\"test de la madre\"

English translation: novice test / mom test

GLOSSARY ENTRY (DERIVED FROM QUESTION BELOW)
Spanish term or phrase:test de la madre
English translation:novice test / mom test
Entered by: Charles Davis

01:41 Feb 14, 2017
Spanish to English translations [PRO]
Marketing - Marketing / Market Research / Online content
Spanish term or phrase: \"test de la madre\"
I'm fairly sure I can't get away with a literal translation of this unreconstructed term, even if it did exist in English, which it doesn't appear to.

The context is talking about online payment methods and usability.
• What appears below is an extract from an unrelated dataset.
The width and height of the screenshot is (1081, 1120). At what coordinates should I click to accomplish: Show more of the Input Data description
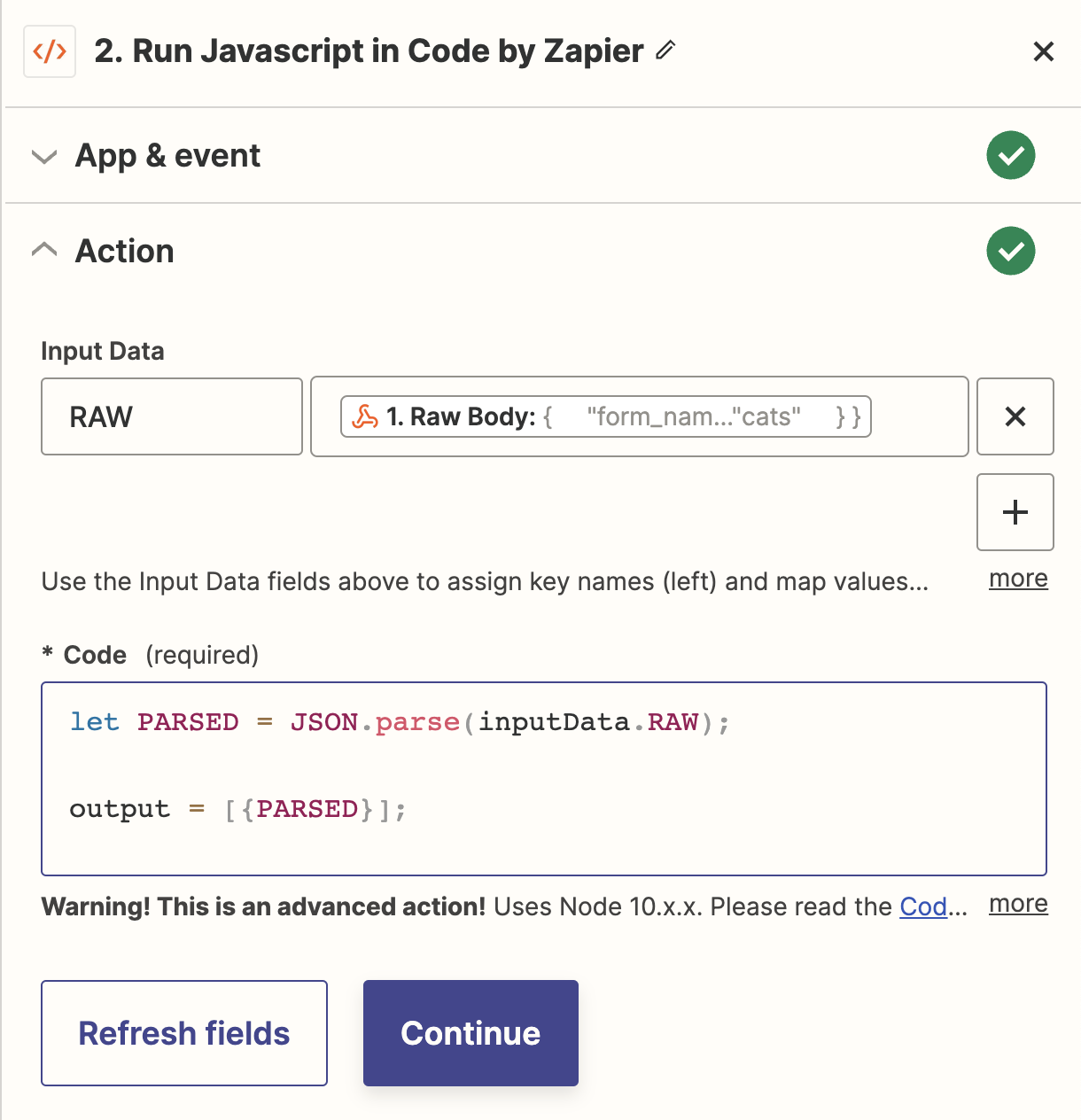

"Es lo que se conoce con el nombre del “test de la madre”: si mi madre es capaz de usarlo tendrá más posibilidades de convertirse en un medio de pago fácilmente adoptable por los usuarios, lo que facilitará su difusión."

I found some sites referring to the same idea as "the grandma test" (hey, both ageist and sexist!), but I wonder if anyone knows of a more PC version.
Or perhaps it's simply that marketing experts couldn't care less about being un-PC "within the trade" as it were.

Thanks in advance!
Robert Carter
Mexico
Local time: 16:10
novice test
Explanation:
For the rest of the sentence to work you've got to replace mother with another type of user, and it's got to be a type of person who would actually use the service, so not children. But making it women, old people or even stupid people is inevitably going to be denigrating to some class of person.
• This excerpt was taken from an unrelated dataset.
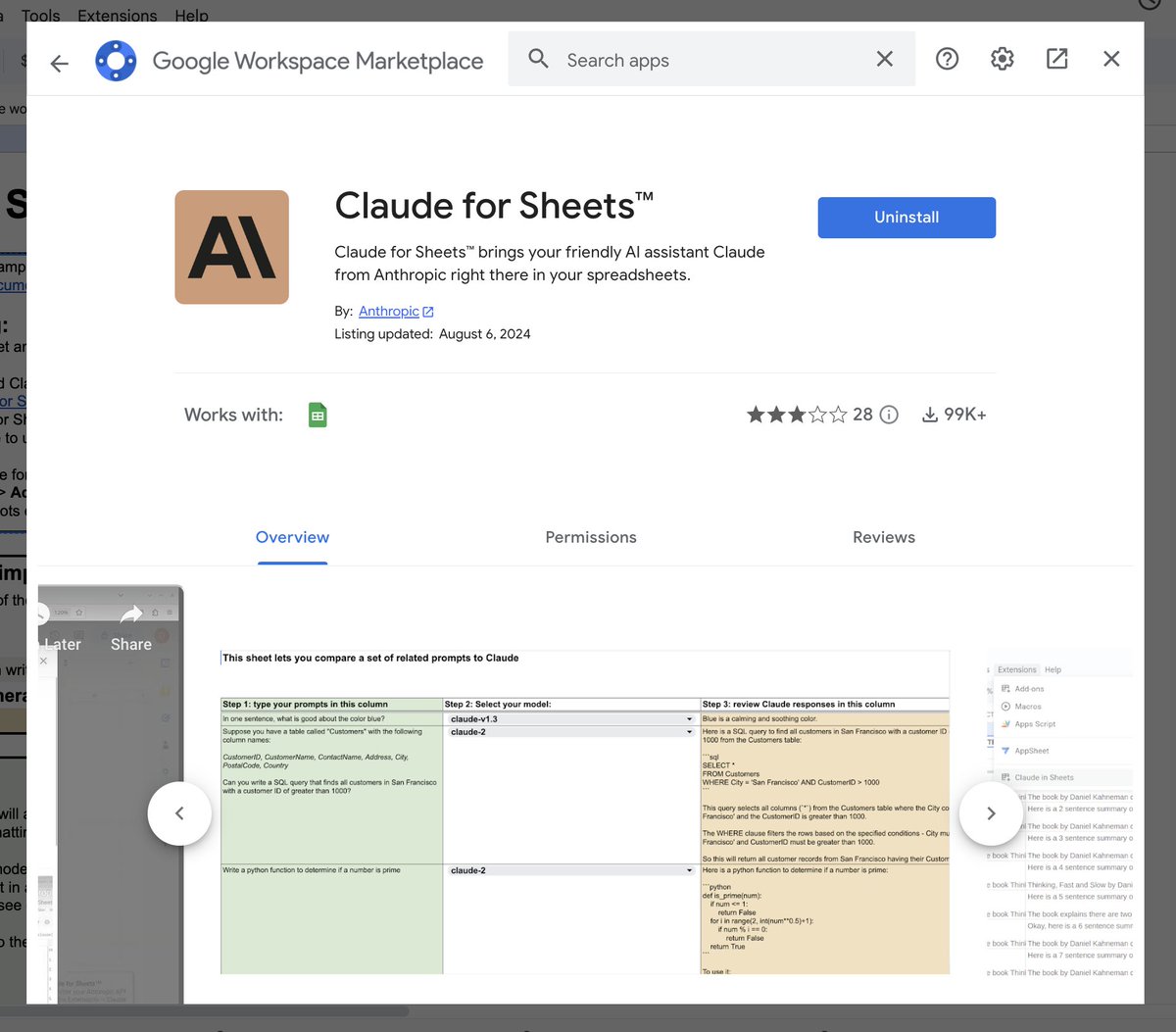
Task: Clear the search field with the X
Action: click(884, 59)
But "novice" might get round the difficulty. Being a novice in using a computer isn't taken as reflecting poorly on your intellectual acuity; in fact for some people it's a badge of honour. It is a bit "descafeinado", but that's the trouble with trying not to offend anybody. And now that you tell us it's for a university text book, I think it would be rather crass to lapse into disciminatory stereotypes, whatever one thinks about so-called "PC" language.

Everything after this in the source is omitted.